Pipeline
Lengthy video datasets are difficult to construct due to the numerous guide effort required to pick out, watch, perceive and annotate lengthy movies with free-form pure language. Answering difficult questions on longer movies is commonly a multimodal process that will contain listening to the audio monitor along with watching the video. It might even be a non-linear process, as a result of generally it might be essential to rewind and rewatch key components to reply a query. Proposing appropriate high-level questions that aren’t trivially solved by observing just a few frames can be tough for folks to do constantly and with enough selection.
To be able to clear up this downside we suggest a semi-automatic pipeline that first generates candidate a number of alternative questions utilizing various robust vision-language fashions (VLMs) and enormous language fashions (LLMs) with rigorously designed prompts, after which lets human annotators filter and proper the proposed questions to scale back errors and bias. To be able to cut back human effort, we leverage computerized instruments to (1) discover appropriate movies, (2) extract helpful alerts, after which (3) mechanically generate video-level captions, questions and solutions.
Our pipeline begins with the number of video content material. We filter movies to extend visible and demographic variety. We additionally take away movies with principally static content material in addition to gaming movies and animated content material. Within the subsequent stage, we extract two sorts of captions from the ensuing movies: computerized speech recognition (ASR) captions and body captions. For the latter, we immediate a VLM to explain video frames sampled at one body per second. The subsequent step summarizes these captions by segmenting the video into pictures, grouping them by matters and prompting an LLM to summarize ASR and frame-level captions into shot-level captions.

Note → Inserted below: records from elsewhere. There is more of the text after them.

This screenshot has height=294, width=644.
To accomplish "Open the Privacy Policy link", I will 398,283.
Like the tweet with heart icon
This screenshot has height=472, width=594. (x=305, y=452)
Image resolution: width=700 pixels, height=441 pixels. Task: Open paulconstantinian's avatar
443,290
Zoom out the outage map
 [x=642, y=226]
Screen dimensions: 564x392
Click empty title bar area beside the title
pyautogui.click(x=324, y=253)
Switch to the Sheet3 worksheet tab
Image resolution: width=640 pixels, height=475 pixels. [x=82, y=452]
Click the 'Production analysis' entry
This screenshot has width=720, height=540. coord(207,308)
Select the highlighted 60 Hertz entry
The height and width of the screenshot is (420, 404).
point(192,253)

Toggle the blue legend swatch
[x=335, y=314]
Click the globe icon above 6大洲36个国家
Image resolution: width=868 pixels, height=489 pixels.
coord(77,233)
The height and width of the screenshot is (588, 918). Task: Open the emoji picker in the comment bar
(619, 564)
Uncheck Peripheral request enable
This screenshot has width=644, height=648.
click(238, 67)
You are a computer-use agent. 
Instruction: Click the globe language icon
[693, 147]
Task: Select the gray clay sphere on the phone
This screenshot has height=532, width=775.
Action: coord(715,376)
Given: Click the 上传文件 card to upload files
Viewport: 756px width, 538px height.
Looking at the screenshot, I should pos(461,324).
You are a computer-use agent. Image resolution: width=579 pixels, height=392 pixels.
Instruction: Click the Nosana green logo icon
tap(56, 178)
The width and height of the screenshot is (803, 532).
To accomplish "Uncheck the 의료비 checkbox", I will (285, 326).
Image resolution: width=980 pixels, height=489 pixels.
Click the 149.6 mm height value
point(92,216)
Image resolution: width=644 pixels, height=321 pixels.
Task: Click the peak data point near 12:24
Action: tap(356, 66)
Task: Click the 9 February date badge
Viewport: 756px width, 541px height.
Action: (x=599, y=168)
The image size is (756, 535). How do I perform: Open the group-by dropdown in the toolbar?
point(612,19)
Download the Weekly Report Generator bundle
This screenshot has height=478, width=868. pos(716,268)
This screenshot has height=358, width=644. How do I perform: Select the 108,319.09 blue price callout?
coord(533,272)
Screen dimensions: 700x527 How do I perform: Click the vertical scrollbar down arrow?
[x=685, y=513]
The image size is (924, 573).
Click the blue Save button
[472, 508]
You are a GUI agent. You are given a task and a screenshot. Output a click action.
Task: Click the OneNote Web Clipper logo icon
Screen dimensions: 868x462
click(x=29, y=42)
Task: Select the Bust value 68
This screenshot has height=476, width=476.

Given these captions, the pipeline generates multiple-choice questions in two phases. Within the first stage, we immediate an LLM to generate a set of difficult questions and solutions, offering it with the video captions as context. Within the second stage, we immediate the LLM with a generated question-answer pair and the video captions and ask it to generate 4 decoy solutions. Decoys have to be incorrect however believable solutions to the query. The ultimate stage of the pipeline is human verification, the place we ask human raters to filter or appropriate incorrect questions, solutions and decoys.